Goodwin can speak with considerable authority. Age UK was recently voted Charity of the Year by members of the House of Commons and House of Lords in recognition of effective parliamentary campaigning.
Kathryn Monk, Science Strategy Manager for Environment Agency Wales, said policymakers were looking to academia to pursue a more active approach in getting research into the policy domain.
She said: “Many public service laboratories have closed down, resulting in less government scientists, so we expect more from universities. But things are going to have to change to allow this to happen.”
Universities need to communicate the benefits that research brings to society, particularly as policymakers are becoming “increasingly generic” and lack specialist knowledge, she said.
A question from the floor reflected the anxiety of many. What if a researcher produces research a government of a particular political persuasion doesn’t want to hear? Presumably it would be impossible to demonstrate impact?
Not so, said Professor Peter Taylor-Gooby, Professor of Social Policy at the University of Kent and Chair of the HEFCE REF Social Work and Social Policy Panel.
He said: “You have to ask: what impact does my research have on the debate?” Proving that research is helping to shape the debate relies on setting out a strong “chain of evidence”, he said.
“You need evidence – communications, statements of corroboration, references – that actors paid attention to the research and that it contributed to the public debate. Was it discussed in the media? Was it mentioned in the House of Commons?” he said.
The other option, of course, is to change the minds of the decision makers.
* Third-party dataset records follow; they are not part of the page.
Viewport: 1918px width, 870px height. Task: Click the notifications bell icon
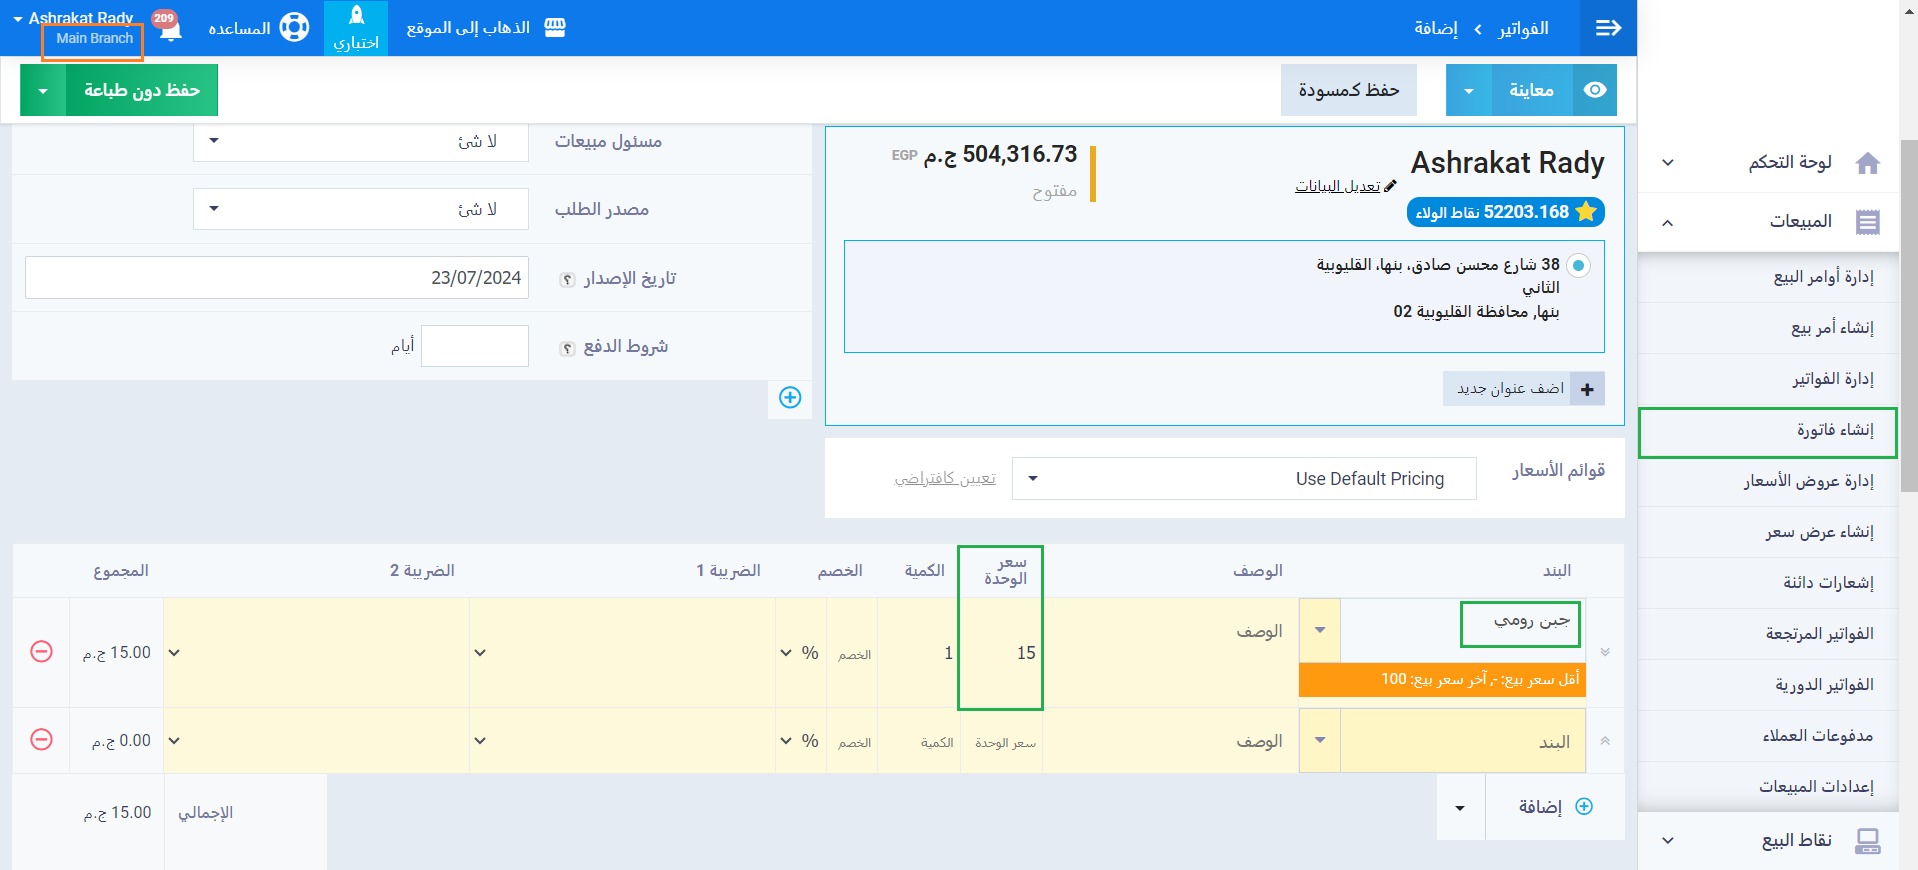pyautogui.click(x=170, y=28)
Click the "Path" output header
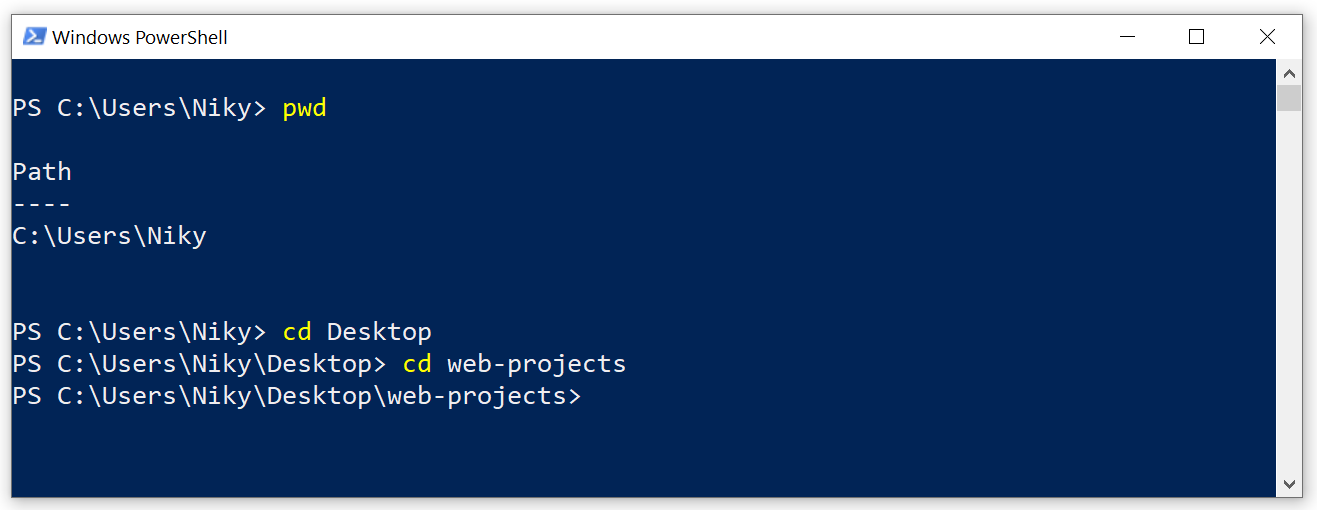This screenshot has height=510, width=1317. pyautogui.click(x=42, y=172)
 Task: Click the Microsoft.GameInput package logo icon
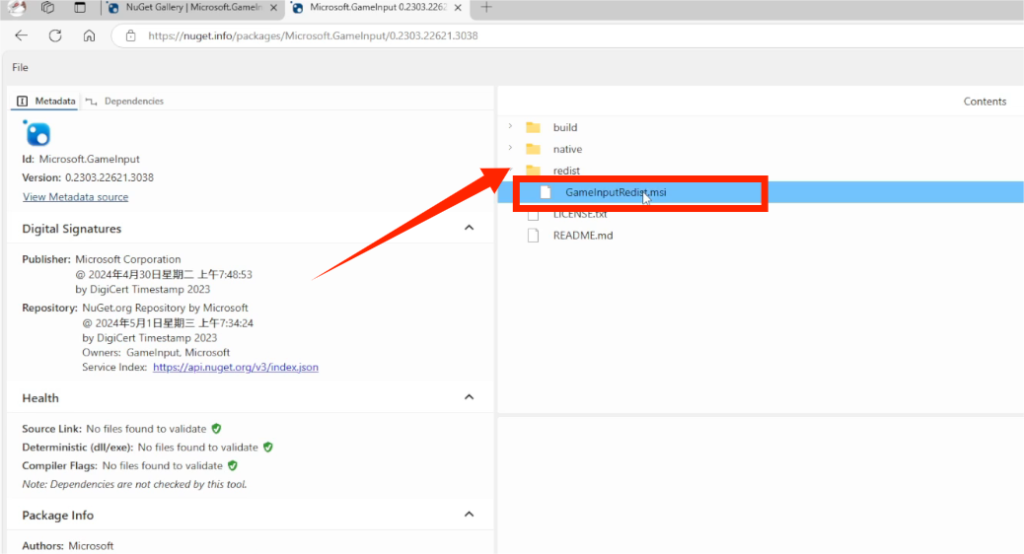tap(37, 134)
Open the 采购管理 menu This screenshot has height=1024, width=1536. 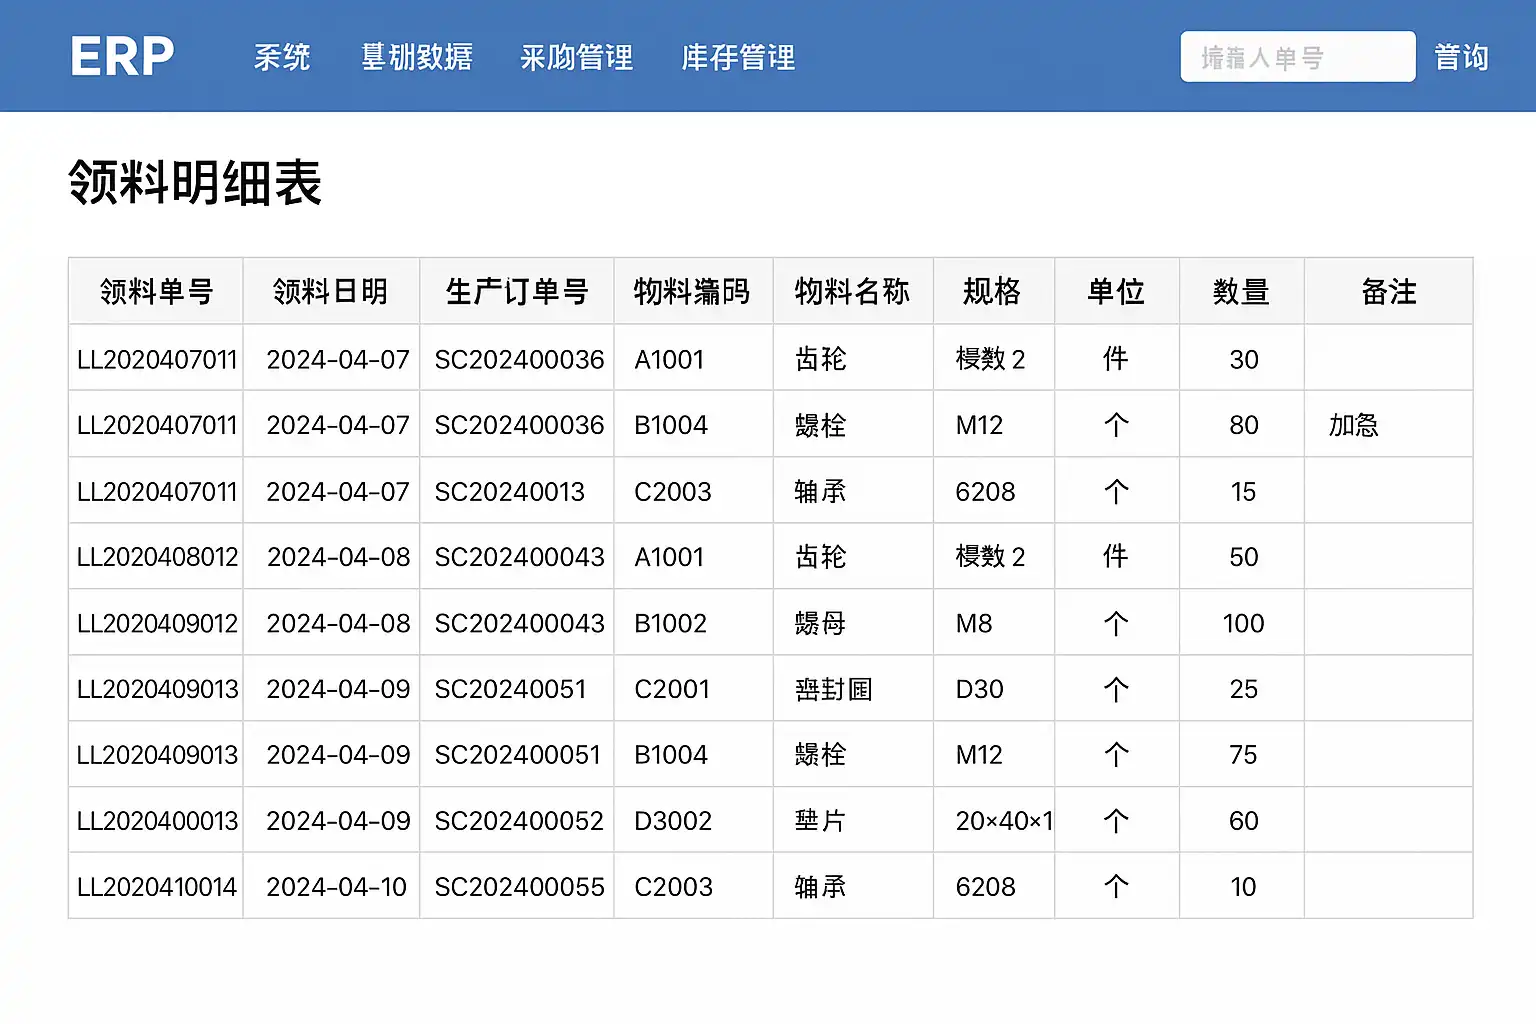577,58
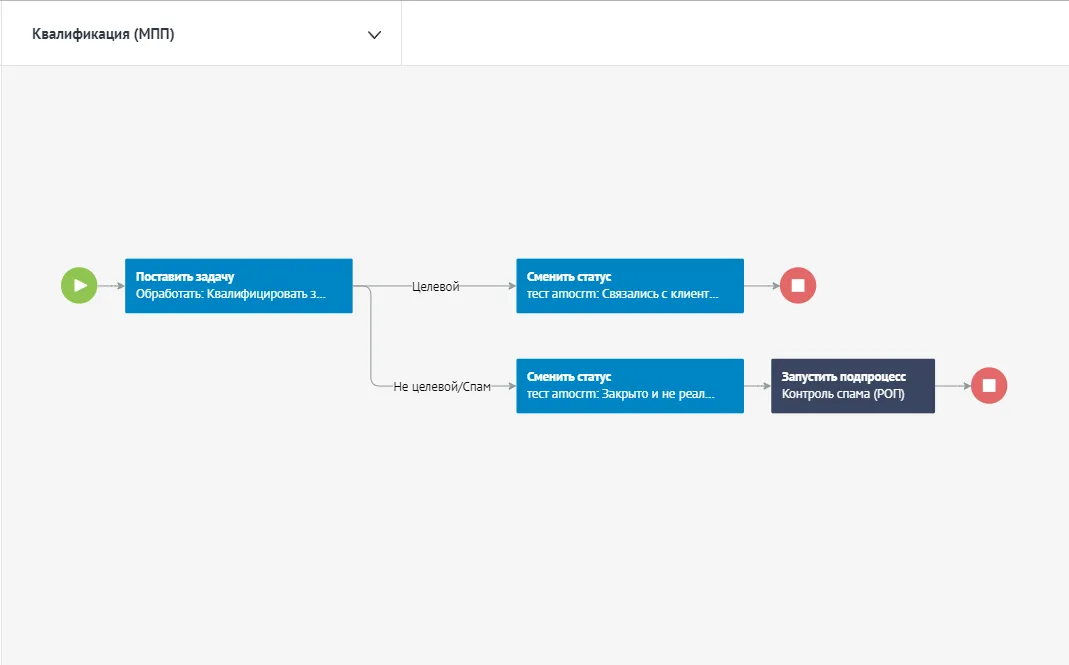This screenshot has height=665, width=1069.
Task: Click the red stop node after the Целевой branch
Action: pyautogui.click(x=798, y=285)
According to Goodwin, who played a leading, and indeed lengthy, role in the government’s decision to scrap the default retirement age of 65, it is about “making people listen and banging the table hard.”
He said: “The good news is that policy can change quicker than you think … if the research is strong enough, it will have impact.”
As a member of the Social Work and Social Policy pilot panel, he also stressed: “It would be pretty mean of any assessor to say there is no impact in contributing to public debate.”
The government is not alone in making policy, pointed out Dr Mari Williams, Deputy Director of the Corporate Policy and Strategy Group at the Biotechnology and Biological Sciences Research Council.
As 2014 approaches, opposition parties will be interested in policy that presents an alternative view, she added.